Wednesday, December 31, 2014

2014. I love you.

Well Happy New Year, y'all!! It seems we've made it through 2014. I'd be lying if I said I wasn't hesitant to enter 2015, because 2014 has been the absolute best year of my life! It has been said that all good things must come to an end, so I wanted to spend my last waking hours of 2014 recounting my blessings & the greatest lessons I've learned this year. Here ya go!

1. Our great God is still in the business of performing miracles. If you need proof, come check out my super cute baby boy! This time last year I was straight depressed & never thought I'd get my heart's desire, but here I sit 365 days later with a 14lb butterball of perfection nursing and laughing simultaneously, spewing milk all over us both! God is good, and God is on time!

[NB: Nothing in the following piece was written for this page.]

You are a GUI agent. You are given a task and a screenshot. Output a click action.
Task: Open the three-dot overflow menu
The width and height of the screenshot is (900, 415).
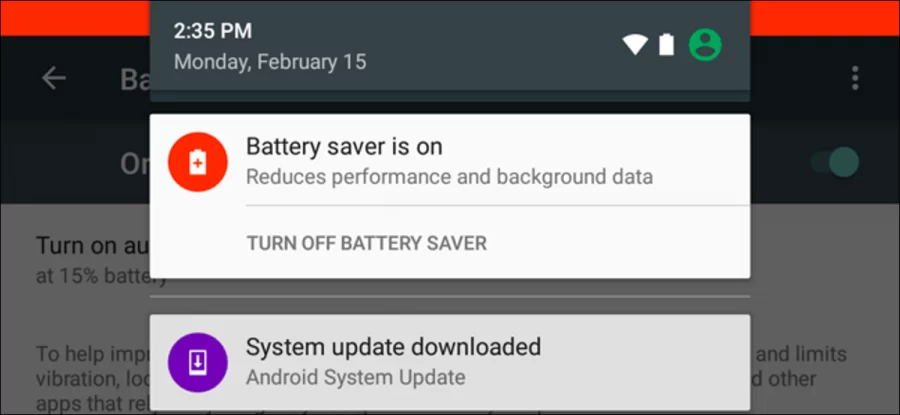(855, 78)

2. There's no place like home, but nobody said you could only have one. This year we packed up our family of 2 & a fetus and moved clear across the state of GA to my hometown. I was thrilled & thought that would change everything! While it did indeed change every aspect of our lives, I quickly realized that Thomasville will always be home too. I miss that place; the place where we began our lives as a family of 2, where Tyler started and ended his teaching career, the place that fulfilled my dream of becoming a RN, and the place we created new life. I miss it so much and though we live in Dalton which has always been home to me, home will always exist on Thomasville too.

3. There's nothing more sacred and spiritual than death. I know this sounds creepy and potentially inappropriate, but I spent the better part of this year working as a hospice nurse & I learned so much about death and the dying process, as well as my own view of it. Death is a very personal and private process, but as a hospice nurse I experienced it alongside my patients and their families, and that was a blessing to me. I won't go into many details because they aren't mine to divulge, but there's something beautiful about the moment a person let's go and finds peace--both the dying and those left behind. Though I'm not working in hospice any longer, I'm grateful for the experienxe and the beautiful souls I met--patients, families, and so many selfless coworkers.

4. If you want to experience true magic, look into your child's perfect eyes for the first time. There's nothing like the immediate bond that exists between mother and child, when you realize that this beautiful gift is YOUR'S and you assisted God in creating a miracle. It's so much better than I ever imagined and I pray that everyone who holds the desire will one day experience this kind of true love. Much to my husband's chagrin I want to do it over and over and over again.

5. Nobody loves you like your mama. I know this seems obvious, but you don't understand true love until you're a parent yourself, and because of this you don't know how much you're loved. Now go call your mama and tell her you love her! I promise you, you've never had a bigger fan, nor have you ever met someone who would be so eager to bear every pain and hurt and tear for you. Seriously, call your mom.

6. Don't make plans. Any plans. Ever. Life doesn't work that way! If you make a birth plan it will fall through just like your plan on when to have a baby in the first place. If you plan on having a job you probably won't find one. Life doesn't care about your plans, and God's are far better for you anyway.

7. Being a parent is HARD, y'all. People tell you this, but Hollywood has made everything look like a rosy fantasy and that's just not real. We all 3 cried through our first night home from the hospital, and on the way to the pediatrician the next day Tyler and I were zombies. We couldn't believe we could be so happy and so scared simultaneously. Tyler had dry heaves for a week and I don't know how many days I went without a shower. It's hard, but it gets so much better, and it's worth it. I still want to do it over and over again.

8. See a lactation consultant. Just do it. Our breastfeeding relationship was better immediately after 30 minutes with Carol. Breast is best, but it's impossible without support, so go find the support! You can do it!!

9. Never take a job without FMLA. If you do, you'll need it. If you don't, you'll probably wonder why it exists anyway, but better safe than sorry. I had delivery complications that didn't allow me to return to work until 10 weeks postpartum, and I was only allowed 6 weeks, so I got fired. Yep. Here we are, brand new parents with a 6 week old and zero income. That's some scary, real-life stuff y'all. Fortunately I'm a nurse, and I've now got a new & better job to start on Monday, but there was a devastating period of time when I didn't know what we were going to do! Needless to say, I won't allow myself to be caught in that situation again. The law really is there to protect us!

10. The Lord is sovereign. I hope you gathered that from #1-9, but just in case here's a reminder. This year He gave me a beautiful testimony, a perfect son, a magnificent husband who has loved & supported me through it all. He moved us closer to our families, and unexpectedly met my desire to spend more time home with my Jonas (13wks vs 6 is awesome!). This year He also gave us a sister-in-law and aunt, who is the perfect addition to our family. More recently He made a way for this new job & made it possible for me to get 2 new certifications the week of Christmas. Our God is sovereign!!

Here's to 2015! A year that will bring a new job, a brand new baby nephew, 2 new brother-in-laws, and a thousand memories with the 2 perfect Lipsey men I share my life with!

Thank You Lord for your blessings on me!